Descritto come una sorta di trait d’union tra il ramo militare di Hamas e il volto più presentabile dell’organizzazione, Arouri, 57 anni, era tra le principali figure dell’ufficio politico dell’organizzazione. Nello specifico, era il vice capo dell’ufficio politico del gruppo filo palestinese, nonché uno dei fondatori dell’ala armata del gruppo, le Brigate Qassam. Viveva in esilio in Libano dopo aver trascorso 15 anni in una prigione israeliana. Prima dell’inizio della guerra, il primo ministro israeliano Benjamin Netanyahu aveva minacciato di ucciderlo.
L’uomo chiave di Hamas
Arouri contava sulla protezione di Hezbollah e pensava di essere al sicuro. Nelle ultime settimane aveva assunto il ruolo di portavoce di Hamas rilasciando interviste e dettando condizioni per il rilascio dei prigionieri che il gruppo trattiene ancora nella Striscia di Gaza. Per quanto riguarda la sua biografia, è stato coinvolto nell’attivismo islamico quando era studente all’università di Hebron a metà degli anni ’80. Si è unito ad Hamas subito dopo la sua fondazione, in seguito alla prima Intifada, contribuendo a creare l’ala militare di Hamas, le brigate Izz al-Din al-Qassem.
Incarcerato da Israele nel 1992, come ha evidenziato il Guardian, Arouri ha trascorso quasi tutti i successivi 18 anni in prigione. Nel 2010, ha contribuito a negoziare il rilascio da parte di Israele di oltre 1.000 prigionieri palestinesi in cambio di un soldato israeliano. Con sede prima in Siria, poi in Qatar e infine in Libano, l’uomo si era quindi costruito la reputazione di operatore astuto con contatti in tutto il Medio Oriente, ma in particolare con l’Iran.

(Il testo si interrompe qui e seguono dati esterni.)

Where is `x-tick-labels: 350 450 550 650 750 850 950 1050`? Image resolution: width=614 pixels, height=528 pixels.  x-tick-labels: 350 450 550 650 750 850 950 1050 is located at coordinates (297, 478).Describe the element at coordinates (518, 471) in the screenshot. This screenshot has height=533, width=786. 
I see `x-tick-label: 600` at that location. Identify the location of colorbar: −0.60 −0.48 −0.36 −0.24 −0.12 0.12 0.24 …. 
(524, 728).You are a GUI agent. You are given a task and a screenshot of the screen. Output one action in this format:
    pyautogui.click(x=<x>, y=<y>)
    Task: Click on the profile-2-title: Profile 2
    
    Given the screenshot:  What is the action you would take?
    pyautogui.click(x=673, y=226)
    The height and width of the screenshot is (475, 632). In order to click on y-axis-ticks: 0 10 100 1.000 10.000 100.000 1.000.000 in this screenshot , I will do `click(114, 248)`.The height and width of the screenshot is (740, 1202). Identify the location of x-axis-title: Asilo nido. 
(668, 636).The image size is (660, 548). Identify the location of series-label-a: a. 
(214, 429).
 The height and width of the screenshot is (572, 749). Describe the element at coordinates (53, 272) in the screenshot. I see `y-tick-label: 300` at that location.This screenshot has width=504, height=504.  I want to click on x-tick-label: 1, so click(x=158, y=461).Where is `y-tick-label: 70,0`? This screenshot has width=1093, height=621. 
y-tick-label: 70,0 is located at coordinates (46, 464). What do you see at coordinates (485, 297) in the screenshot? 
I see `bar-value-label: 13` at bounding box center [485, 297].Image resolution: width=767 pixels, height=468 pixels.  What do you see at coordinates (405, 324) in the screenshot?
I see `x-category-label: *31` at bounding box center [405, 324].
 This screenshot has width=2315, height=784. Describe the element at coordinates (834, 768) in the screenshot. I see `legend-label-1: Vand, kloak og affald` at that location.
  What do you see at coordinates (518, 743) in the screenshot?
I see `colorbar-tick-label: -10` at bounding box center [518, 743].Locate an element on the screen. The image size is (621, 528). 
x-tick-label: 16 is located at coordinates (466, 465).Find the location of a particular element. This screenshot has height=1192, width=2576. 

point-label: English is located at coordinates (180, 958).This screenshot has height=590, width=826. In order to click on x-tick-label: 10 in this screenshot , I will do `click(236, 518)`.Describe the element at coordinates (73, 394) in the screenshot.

Già membro del potente “politburo” di Hamas, Arouri era stato eletto vice di Ismail Haniyeh, leader dell’organizzazione, nel 2017. Da allora era diventato un emissario di alto profilo del gruppo, coinvolto in quasi tutte le principali decisioni politiche e un portavoce chiave. Poco dopo gli attacchi del 7 ottobre, Arouri aveva incontrato Hassan Nasrallah, il leader di Hezbollah, per discutere le strategie su come ottenere “una vera vittoria nella guerra con Israele”.
Il negoziatore
Pare inoltre che Arouri abbia avuto un ruolo chiave nei colloqui mediati dal Qatar, che hanno portato al rilascio di alcuni dei 240 ostaggi presi da Hamas. Esperti in Israele hanno affermato che il negoziatore veterano fosse responsabile della stesura degli elenchi di coloro che sarebbero stati rilasciati da entrambe le parti.
Sebbene non vi sia stata alcuna risposta ufficiale da parte di Israele sulla morte del funzionario di Hamas, Mark Regev, consigliere di Netanyahu, ha dichiarato all’organo di stampa statunitense MSNBC che Israele non si assume la responsabilità di questo attacco. Ma, ha aggiunto, “chiunque sia stato, deve essere chiaro: questo non è stato un attacco allo Stato libanese”. Il primo ministro ad interim del Libano, Najib Mikati, ha condannato l’attacco al sobborgo di Beruit e ha affermato che si tratta di un “nuovo crimine israeliano“, nonché di un tentativo di trascinare il Libano nella guerra.